The Proxy submodule provides a unified interface for exposing internal services through Caddy. It handles virtual host configuration, automatic SSL via ACME, OAuth2 authentication with Kanidm, and public exposure through Cloudflared tunnels.

Purpose

This module abstracts the complexity of reverse proxying by allowing services to define their proxy requirements within their own module configuration. It automatically coordinates between backend hosts and the primary IO host to ensure ports are open and traffic is correctly routed.

Entry Points

The primary configuration is managed through:

• server.proxy.domain: The root domain for all services (e.g., example.com).
• server.proxy.virtualHosts: An attribute set of service configurations.

Key Options and Behaviors

Global Options

• server.proxy.domain: Defines the base domain. All virtual hosts default to <name>.<domain> unless overridden.
• server.proxy.kanidmContexts: Defines shared OAuth2 configurations that can be reused across multiple virtual hosts.
  • scopes: Default scopes are ["openid" "email" "profile" "groups"].
  • tokenLifetime: Default lifetime is 3600 seconds.

Virtual Host Options

• aliases: A list of additional hostnames (relative to server.proxy.domain) that route to this service.
• public: If true, the service is added to the Cloudflared tunnel ingress for public access.
• ports: List of ports to open on the backend host to allow traffic from the IO primary host.
• kanidm: Configures OAuth2 protection. If enabled, the module generates Caddy security blocks and handles Kanidm client provisioning.
  • bypassPaths: List of path patterns (e.g., /api/*) that should bypass authentication.
  • allowGroups: List of groups allowed access. Note: This cannot be empty if Kanidm is enabled.
• l4: Configures Layer 4 forwarding using the Caddy L4 plugin.
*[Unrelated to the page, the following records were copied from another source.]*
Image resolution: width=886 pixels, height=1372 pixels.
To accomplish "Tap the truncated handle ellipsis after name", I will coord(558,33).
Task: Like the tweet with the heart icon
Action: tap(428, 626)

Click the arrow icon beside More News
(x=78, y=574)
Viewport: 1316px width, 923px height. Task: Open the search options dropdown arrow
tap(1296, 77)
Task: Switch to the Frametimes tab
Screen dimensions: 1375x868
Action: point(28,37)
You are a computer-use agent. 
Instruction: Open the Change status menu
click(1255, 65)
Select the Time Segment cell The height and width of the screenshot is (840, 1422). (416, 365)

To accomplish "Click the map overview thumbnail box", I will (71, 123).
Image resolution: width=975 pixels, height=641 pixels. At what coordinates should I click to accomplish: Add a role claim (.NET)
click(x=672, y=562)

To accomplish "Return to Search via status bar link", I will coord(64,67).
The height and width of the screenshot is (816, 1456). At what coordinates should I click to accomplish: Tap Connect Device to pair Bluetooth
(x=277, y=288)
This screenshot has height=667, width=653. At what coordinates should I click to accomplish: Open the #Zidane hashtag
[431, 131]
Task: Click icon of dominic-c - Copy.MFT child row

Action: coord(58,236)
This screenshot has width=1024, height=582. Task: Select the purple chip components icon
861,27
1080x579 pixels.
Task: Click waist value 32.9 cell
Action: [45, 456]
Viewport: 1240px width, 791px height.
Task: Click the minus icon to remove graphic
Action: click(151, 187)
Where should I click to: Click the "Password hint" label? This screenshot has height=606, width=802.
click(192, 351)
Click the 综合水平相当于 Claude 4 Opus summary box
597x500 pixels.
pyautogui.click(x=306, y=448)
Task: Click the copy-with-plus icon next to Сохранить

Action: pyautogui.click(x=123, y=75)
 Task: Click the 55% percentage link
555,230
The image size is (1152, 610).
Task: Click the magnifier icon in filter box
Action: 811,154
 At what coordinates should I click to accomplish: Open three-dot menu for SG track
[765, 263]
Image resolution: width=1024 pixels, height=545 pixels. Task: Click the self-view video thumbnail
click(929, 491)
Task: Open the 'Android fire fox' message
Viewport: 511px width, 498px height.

This opens both TCP and UDP ports on the IO primary host.
• extraConfig: Injected directly into the Caddy handle block. localhost references are automatically replaced with the backend host’s address.

Per-Module Examples

default.nix - Logic and Helpers

This file contains the internal logic for resolving OAuth contexts and mapping local addresses to backend hostnames.

# Example: How contextToEnvPrefix transforms names for environment variables
contextToEnvPrefix "my-service" # Returns "MY_SERVICE"

options.nix - Option Definitions

Defines the structure of virtual hosts and shared contexts.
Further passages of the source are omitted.